El gran poeta argentino Roberto Juarroz guardó en la memoria
el fragmento de una entrevista hecha a Joan
Miró. En esa ocasión se preguntaba al pintor: “¿Qué hace usted cuando termina
un cuadro?”, y la respuesta de Miró fue: “Lo pongo contra la pared para que se
termine solo”. René Magritte podría haber dado una respuesta semejante, que no
significa desligarse del cuadro sino todo lo contrario, algo semejante a
sembrar una semilla en el camino y verla crecer... dentro de quien la sembró.
Juarroz decía algo muy similar en su XIV
Poesía vertical:
Quiero apostar a lo infinito.
No he completado aún mi propuesta.
Quizá no llegue nunca a
completarla,
pero sé que es la única que
importa.
Y tal vez eso baste:
mi apuesta se hará sola
si yo no la completo.
La acabará por mí
el soplo que he ayudado a nacer.
El poema, el cuadro, son soplos que el artista ha ayudado a
nacer (el primer aliento de una palabra, el inicial trazo de una imagen),
apuestas al infinito que se hacen solas si están conscientemente orientadas
desde su inicio, si contienen la totalidad del ser de quien dice “No he
completado aún mi propuesta”.
La
propuesta de Magritte es, por definición, incompleta, porque continúa en cada
espectador (en cada mirador) de sus imágenes.
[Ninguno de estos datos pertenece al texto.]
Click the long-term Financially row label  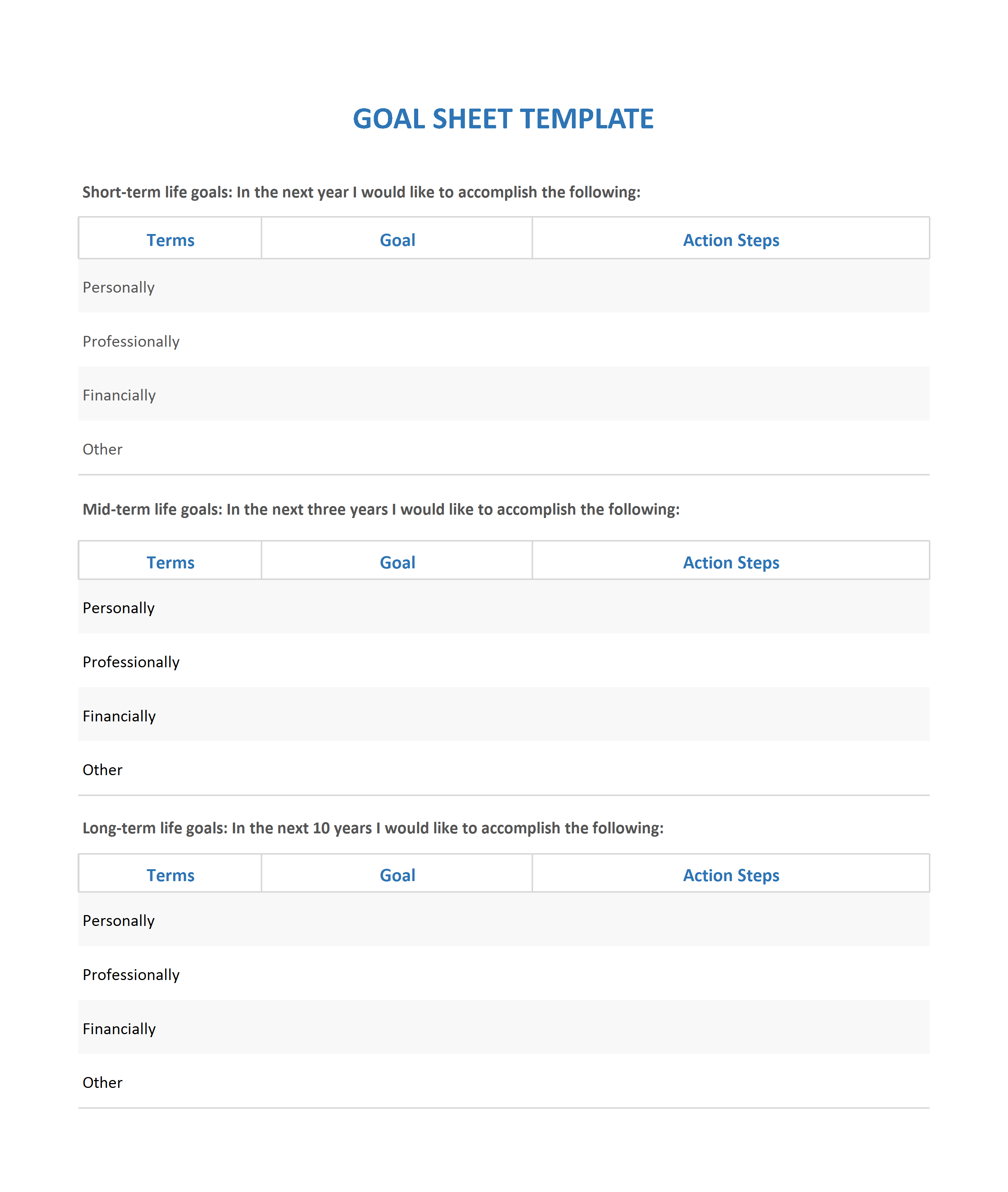119,1029
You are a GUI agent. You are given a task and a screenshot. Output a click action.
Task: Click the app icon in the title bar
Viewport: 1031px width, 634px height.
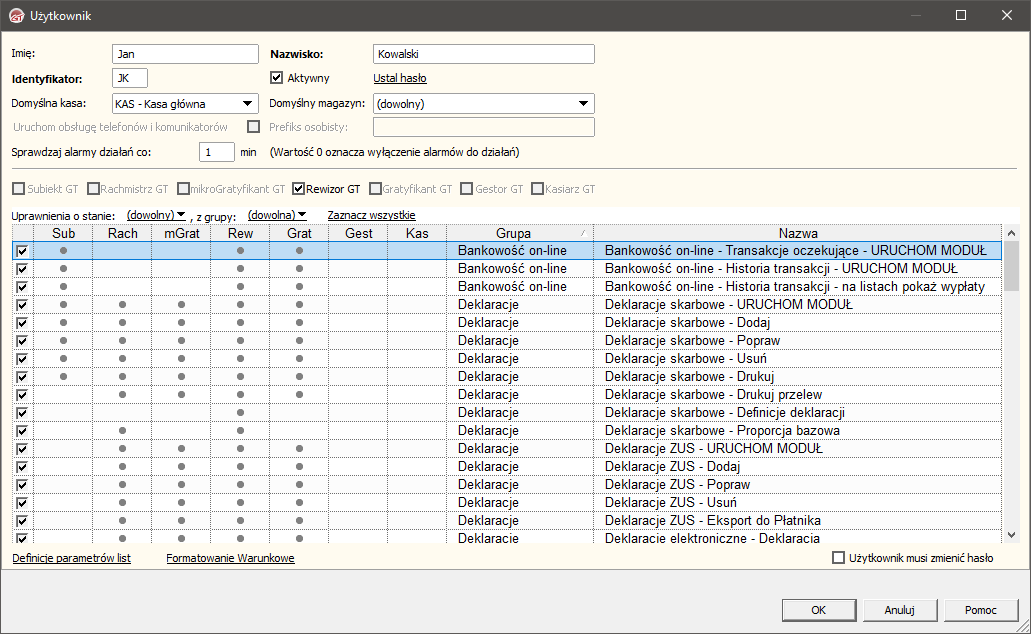(x=15, y=15)
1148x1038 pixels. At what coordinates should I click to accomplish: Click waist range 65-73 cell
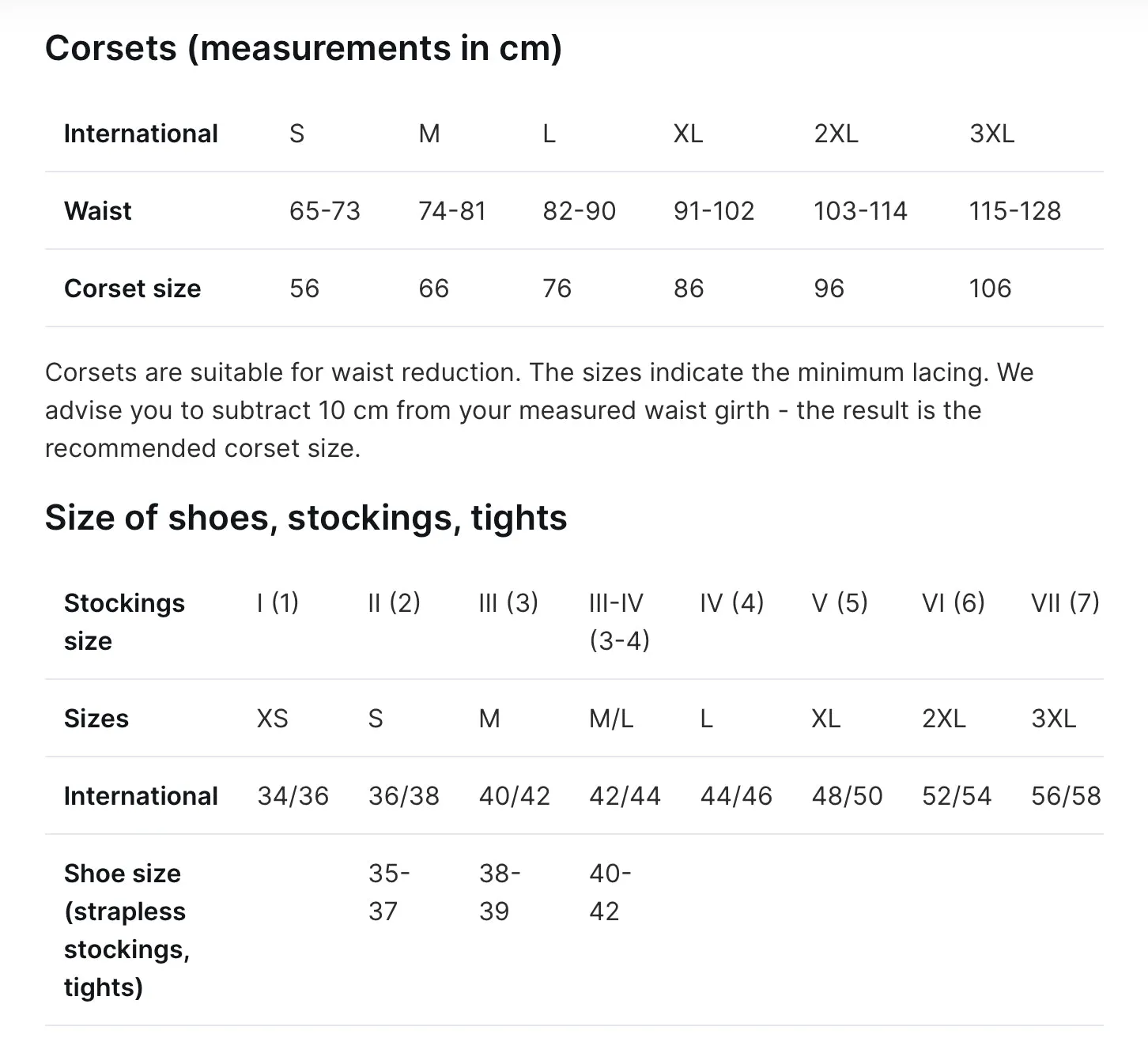pos(324,211)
Gran ejemplo es el árbol-hoja. En
una carta a André Breton de julio de 1934, Magritte le habla sobre pinturas que
entonces está desarrollando como soluciones a diversos problemas, y se refiere
al problema del árbol: “En este momento estoy tratando de descubrir lo que hay
en un árbol que pertenece específicamente a ese árbol, pero que iría en contra
de nuestro concepto de un árbol”. Pronto encontró la respuesta a esta cuestión
en la imagen arquetípica del árbol-hoja: “El árbol, como sujeto de un problema,
se convirtió en una gran hoja cuyo tallo era un tronco directamente plantado en
el suelo”. Poco después realiza el primer estudio para La giganta (La Géante).
Estudio para La giganta, ca. 1935. Museo Magritte. |
El año siguiente desarrolla un estudio más detallado, que
transporta al óleo con la misma fidelidad.
La giganta, 1936. Museo Magritte. |
Tres décadas después, el artista sigue apostando a lo
infinito: el cuadro sigue pintándose solo (“el soplo que he ayudado a nacer”) a
través de variantes que son como una depuración alquímica.
La giganta, 1965. Museo Magritte. |
Una de las propuestas más estremecedoras del “problema del
árbol” es La mirada interior.
La mirada interior, 1942. Museo Magritte. |
Los pájaros de vivos colores se posan en las nervaduras de
la hoja, visualmente transformadas en ramas. Pero la palabra transformación no alude aquí a un
estadio que se convierte en otro, es decir a uno que dé sucesión a otro, sino a
una simultaneidad: la nervadura es
rama, la rama es nervadura. El ojo no
va de un elemento a otro, de una significación a otra: se abre a un uno que sólo es uno porque es otro(s).
La misma apertura (soplo) se comunica al paisaje, a la cortina, al pretil, al
humildísimo vaso con (de) agua en toda su perfección técnica. El “problema” no
pertenece al árbol y ni siquiera al ojo, sino a la mirada, y se resuelve cuando
la idea de una “transformación” se vuelve la certeza de una apertura. El
conocimiento es reconocimiento. No hay mejor definición de la magia.